:: Exercise prompt ::
Render the material starting at the line containing "Open the postGLBcpPostGLPostStep-postGLPostStep" and ending at the line containing "1568x724 pixels. [493, 16]" as a Markdown table with the columns Row and Line, numbering each line and omitting any blank lines.

:: Excerpted records ::
## start
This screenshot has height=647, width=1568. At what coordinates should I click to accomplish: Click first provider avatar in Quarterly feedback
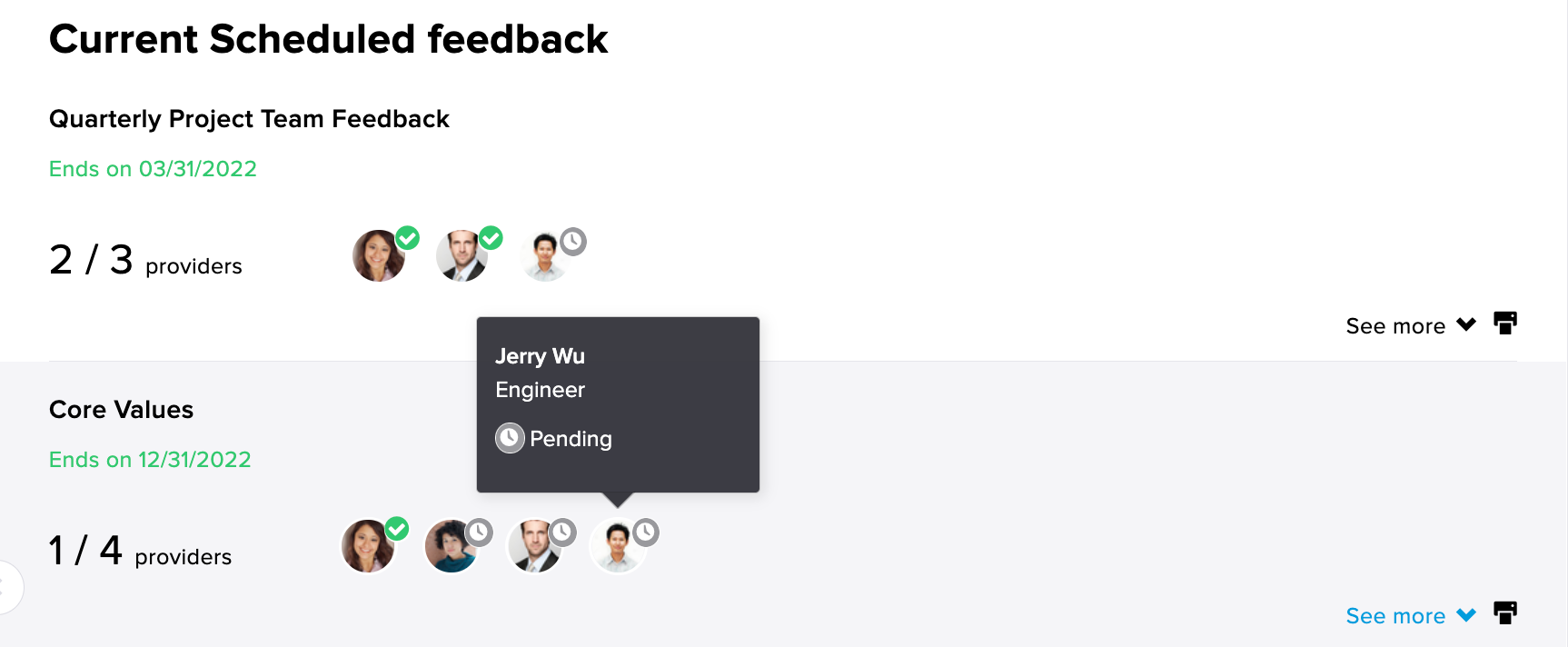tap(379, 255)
## end
## start
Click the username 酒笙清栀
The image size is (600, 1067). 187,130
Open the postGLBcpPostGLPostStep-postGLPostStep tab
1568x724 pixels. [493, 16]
## end
:: Task output ::
| Row | Line |
|---|---|
| 1 | Open the postGLBcpPostGLPostStep-postGLPostStep tab |
| 2 | 1568x724 pixels. [493, 16] |